Study text: Begin

After a car accident in Dallas, one of the most common questions people have is whether — and when — an attorney gets involved. Understanding how the process works in Texas, and what a personal injury attorney typically does, helps clarify what the road ahead might look like.
Texas is an at-fault state, meaning the driver responsible for causing the accident is generally liable for resulting damages. This is handled through that driver's liability insurance — or, if they're uninsured, through other coverage options.
Texas uses a modified comparative fault rule (sometimes called proportionate responsibility). Under this framework, each party's share of fault is assessed as a percentage. A person can recover damages as long as they are found to be 50% or less at fault — but their recovery is reduced by their percentage of fault. If a jury finds someone 30% at fault, they receive 70% of the total damages award.
This is different from states with contributory negligence rules, where being even 1% at fault can bar recovery entirely, and different from pure comparative fault states, where recovery is reduced by fault percentage with no cutoff.
In a Texas car accident claim, damages typically fall into two categories:
| Damage Type | Examples |
|---|---|
| Economic damages | Medical bills, future medical costs, lost wages, lost earning capacity, property damage |
| Non-economic damages | Pain and suffering, emotional distress, loss of enjoyment of life |
| Punitive damages | Rare; typically require proof of gross negligence or intentional misconduct |
The value of any claim depends heavily on injury severity, treatment duration, documented losses, insurance coverage limits, and disputed fault. There is no standard formula, and outcomes vary widely.
After a crash, most people file either a first-party claim (against their own insurance) or a third-party claim (against the at-fault driver's insurer). In Texas, the minimum liability coverage drivers are required to carry is 30/60/25 — meaning $30,000 per person, $60,000 per accident for bodily injury, and $25,000 for property damage. Many drivers carry more, and some carry less or none at all.

Study text: End
Recorded information: Begin

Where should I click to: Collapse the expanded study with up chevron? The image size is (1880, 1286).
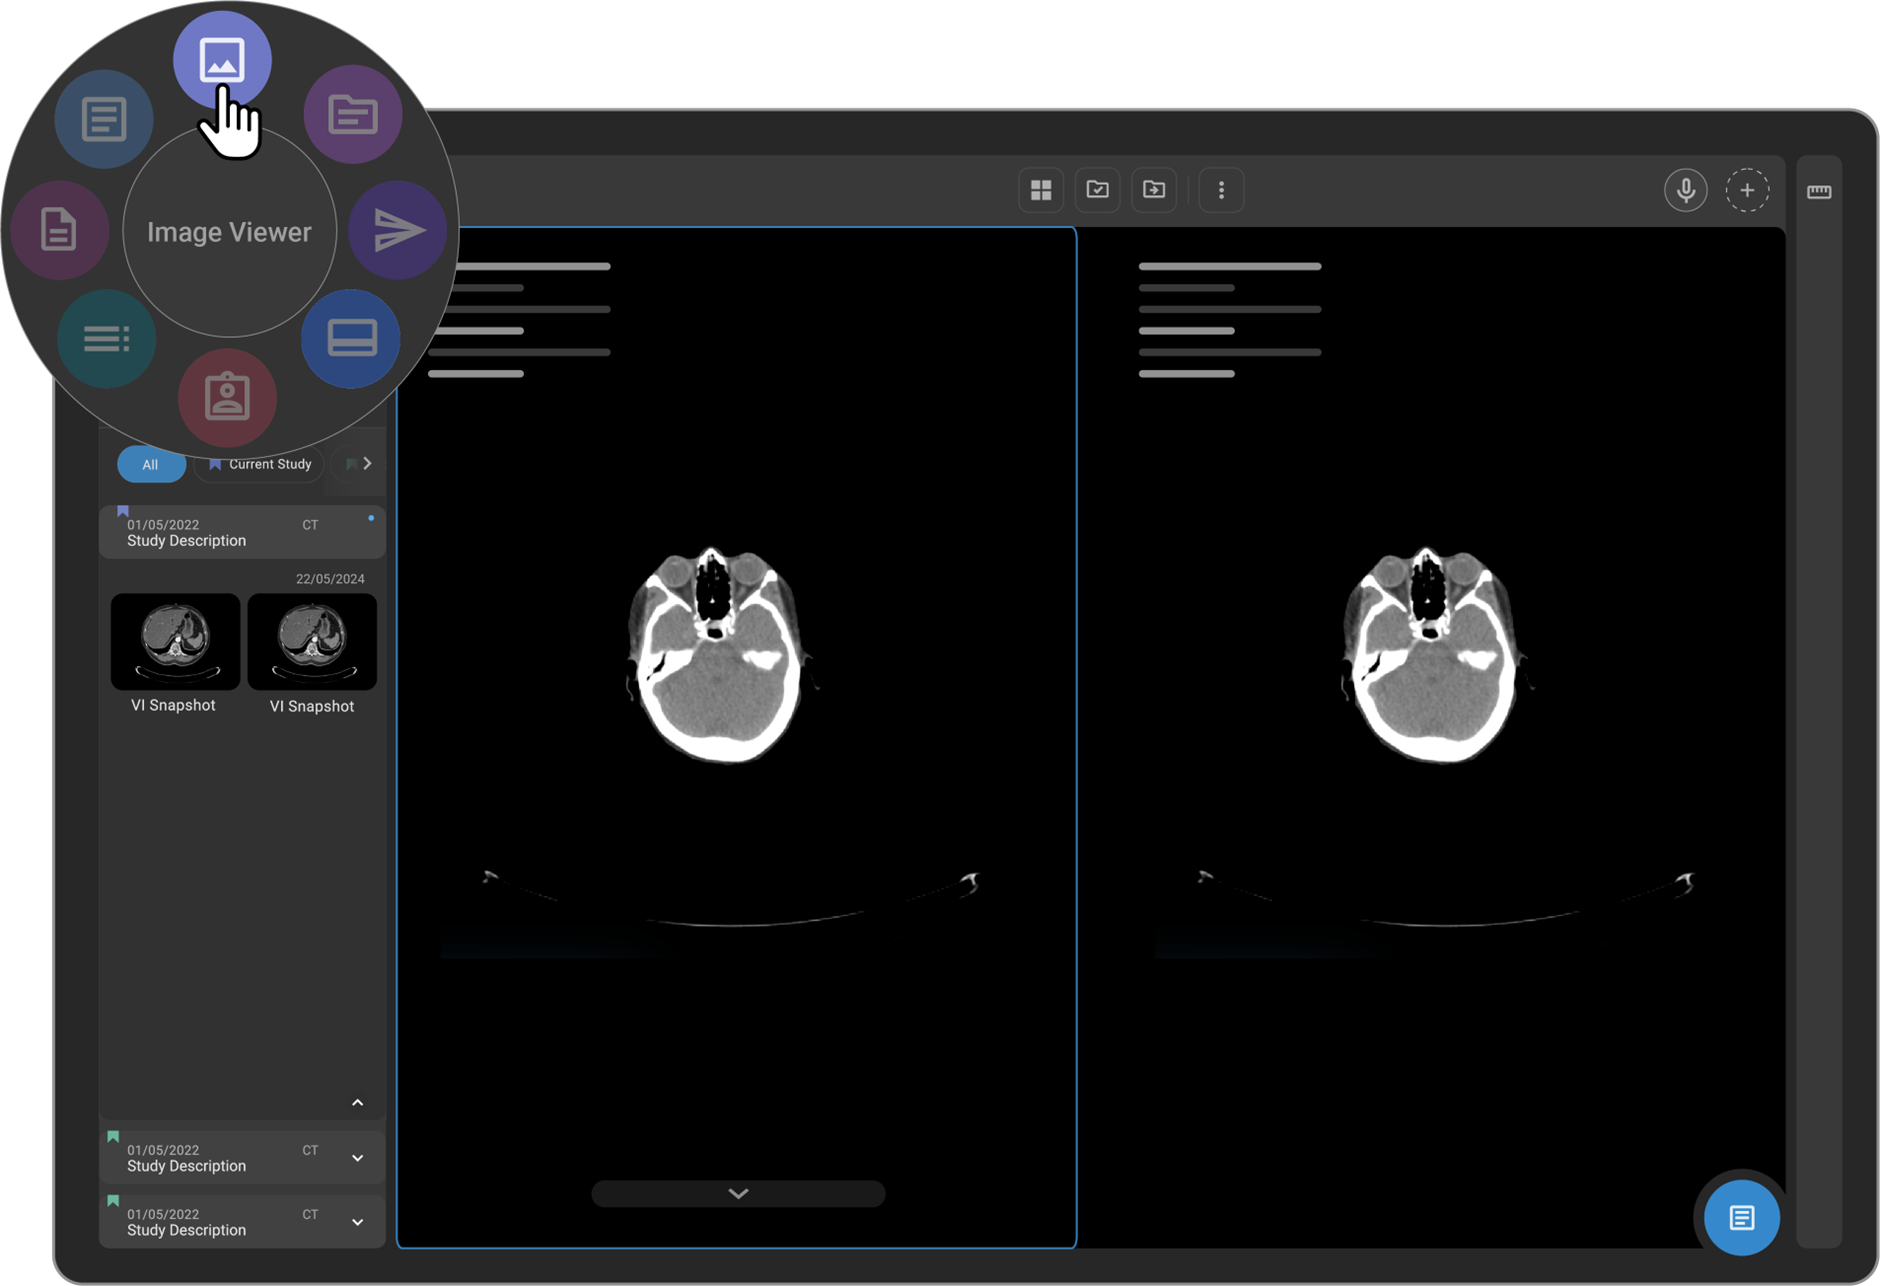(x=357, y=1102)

Recorded information: End

Required tasks:
1) Rewrite the paragraph beginning "Texas uses a modified comparative fault rule" from the Texas car accident text as a short bulleted list that keeps its main facts.
2) Extend the Texas car accident text with a few more paragraphs, picking up after its final sentence.
The listing has no connection to the text on Texas car accident claims.

Written answers:
1)
- Texas follows a modified comparative fault rule, also called proportionate responsibility.
- Each party's share of fault is assessed as a percentage.
- A person can recover damages if found 50% or less at fault.
- Recovery is reduced by that person's fault percentage; someone found 30% at fault receives 70% of the total award.

2)
After a claim is filed, an adjuster investigates the accident — reviewing the police report, medical records, photos, and sometimes recorded statements. The insurer then calculates a settlement offer based on documented losses and its own assessment of liability.
If you've suffered injuries, your medical treatment records become central to the claim. Gaps in treatment, delays in seeking care, or inconsistencies between reported symptoms and documented visits can affect how an insurer evaluates the claim.
Personal injury attorneys in Dallas generally take car accident cases on a contingency fee basis, meaning they receive a percentage of the settlement or court award — typically somewhere in the range of 33% to 40%, though this varies by firm, case complexity, and whether the case goes to trial. There is no upfront cost under this model.
Attorneys are commonly sought when:
An attorney typically gathers evidence, communicates with insurers on the client's behalf, sends a demand letter outlining claimed damages, negotiates settlement, and files suit if a fair resolution isn't reached. Most cases resolve before trial.
In Texas, the general statute of limitations for personal injury claims arising from car accidents is two years from the date of the accident. Missing this deadline typically bars recovery through the courts — though specific circumstances (involving minors, government entities, or delayed injury discovery) can affect the timeline.
Insurance claims themselves have separate, shorter internal deadlines. Texas law requires insurers to acknowledge claims promptly and respond within defined windows — but these rules govern insurer conduct, not your filing window.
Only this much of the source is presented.